L'activité physique, un antidépresseur naturel?

Un phénomène chimique...

Sachez d'abord que l'activité physique favorise la sécrétion de neurotransmetteurs (sérotonine).

Cette sérotonine est:

une substance biologique en circulation dans le sang et est sécrétée par certaines cellules du cerveau et du tube digestif. C'est un neurotransmetteur intervenant dans de nombreux mécanismes physiologiques de l'organisme comme la régulation du sommeil, de l'humeur, de la libido, de l'appétit et de la température corporelle.

Une fois les muscles activés, le cerveau sécrète la sérotonine qui, par la suite, induit une détente physique, mentale et émotionnelle.

Les bienfaits de l'activité physique:

  • Détente musculaire
  • Estime de soi renforcée
  • Sensation de contrôle sur son bien-être physique et psychologique
  • Interactions sociales plaisantes
  • Énergie, vitalité, dynamisme
  • Sommeil revigoré
  • Temps d'arrêt bénéfiques par rapport aux obligations (oubli)
  • Régularisation des catécholamines (hormones de stress)
  • Sens proprioceptif rehaussé
  • Image corporelle positive

L'activité physique par rapport aux antidépresseurs

En temps normal, la sérotonine (neurotransmetteur) transporte le flux électrique d'un neurone à un autre.
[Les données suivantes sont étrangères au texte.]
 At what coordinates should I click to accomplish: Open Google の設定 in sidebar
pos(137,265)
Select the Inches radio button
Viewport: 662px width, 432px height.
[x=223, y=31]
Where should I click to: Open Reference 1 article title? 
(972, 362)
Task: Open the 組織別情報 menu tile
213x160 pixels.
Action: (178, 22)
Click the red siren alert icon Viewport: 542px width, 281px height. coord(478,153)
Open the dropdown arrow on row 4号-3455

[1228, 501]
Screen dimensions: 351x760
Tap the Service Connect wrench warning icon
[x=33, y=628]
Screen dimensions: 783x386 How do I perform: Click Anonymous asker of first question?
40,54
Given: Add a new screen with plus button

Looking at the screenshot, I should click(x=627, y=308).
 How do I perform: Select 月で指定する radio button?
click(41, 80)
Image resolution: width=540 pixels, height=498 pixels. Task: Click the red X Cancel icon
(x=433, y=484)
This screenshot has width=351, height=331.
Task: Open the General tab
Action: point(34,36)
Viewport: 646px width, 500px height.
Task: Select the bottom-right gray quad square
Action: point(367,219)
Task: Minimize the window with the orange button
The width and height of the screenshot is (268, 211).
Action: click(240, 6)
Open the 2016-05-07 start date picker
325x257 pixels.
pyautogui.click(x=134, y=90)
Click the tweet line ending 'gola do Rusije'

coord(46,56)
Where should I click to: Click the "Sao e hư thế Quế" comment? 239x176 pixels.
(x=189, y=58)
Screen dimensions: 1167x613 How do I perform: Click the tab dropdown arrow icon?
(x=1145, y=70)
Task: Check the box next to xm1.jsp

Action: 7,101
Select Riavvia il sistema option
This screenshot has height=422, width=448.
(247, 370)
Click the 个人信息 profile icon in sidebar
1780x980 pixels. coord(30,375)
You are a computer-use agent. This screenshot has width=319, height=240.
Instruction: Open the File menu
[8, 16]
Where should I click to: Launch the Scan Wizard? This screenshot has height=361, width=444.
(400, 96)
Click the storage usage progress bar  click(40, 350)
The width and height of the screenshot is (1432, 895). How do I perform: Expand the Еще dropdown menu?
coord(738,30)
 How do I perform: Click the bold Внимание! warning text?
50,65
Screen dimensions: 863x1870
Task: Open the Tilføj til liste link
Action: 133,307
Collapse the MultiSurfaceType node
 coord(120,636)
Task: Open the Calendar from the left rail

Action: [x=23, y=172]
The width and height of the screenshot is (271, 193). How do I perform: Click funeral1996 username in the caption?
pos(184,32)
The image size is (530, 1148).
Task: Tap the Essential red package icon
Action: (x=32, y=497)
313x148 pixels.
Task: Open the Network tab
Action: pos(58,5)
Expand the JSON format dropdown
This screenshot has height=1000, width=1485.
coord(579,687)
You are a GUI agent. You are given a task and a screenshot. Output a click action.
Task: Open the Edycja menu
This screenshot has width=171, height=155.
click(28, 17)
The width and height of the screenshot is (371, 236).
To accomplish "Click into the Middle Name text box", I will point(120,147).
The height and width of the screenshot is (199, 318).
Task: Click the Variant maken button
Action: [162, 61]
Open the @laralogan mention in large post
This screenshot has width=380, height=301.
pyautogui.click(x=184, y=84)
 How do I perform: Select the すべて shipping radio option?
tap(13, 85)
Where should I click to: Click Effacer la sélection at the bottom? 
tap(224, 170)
Lorsqu'il y a dépression, il a été observé que le taux de sérotonine est plus bas que la normale. Pourquoi? Les neurones émetteurs étant affectés, ils recaptent1 la sérotonine, ce qui nuit au transport du flux électrique.

Les antidépresseurs sont des inhibiteurs spécifiques de recapture de la sérotonine (INRS). Ils permettent de diminuer le processus de recapture de la sérotonine pour améliorer l'humeur.

L'activité physique favorise le bon fonctionnement des neurotransmetteurs. Des études ont démontré que l'activité physique serait un traitement plus efficace que les antidépresseurs, particulièrement pour les dépressions légères à modérées, ces dernières représentant les 2/3 des dépressions diagnostiquées au Québec. De plus, elle n'entraîne pas d'effets secondaires. Par ailleurs, des études ont montré qu'après un an, il y avait eu plus de rechutes avec les antidépresseurs qu'avec l'activité physique.

L'important est de débuter graduellement, à son rythme. Par exemple, une petite marche de 30 minutes, 3-4 fois par semaine.

1 Lorsque les neurones recaptent la sérotonine, « ils se réapproprient en quelque sorte l'information qui devait être transmise au neurone récepteur », ce qui fait en sorte que l'information n'est plus disponible.

Référence : Marc Bélisle, professeur titulaire en psychologie sportive à la Faculté d'es sciences de l'activité physique de l'Université de Sherbrooke.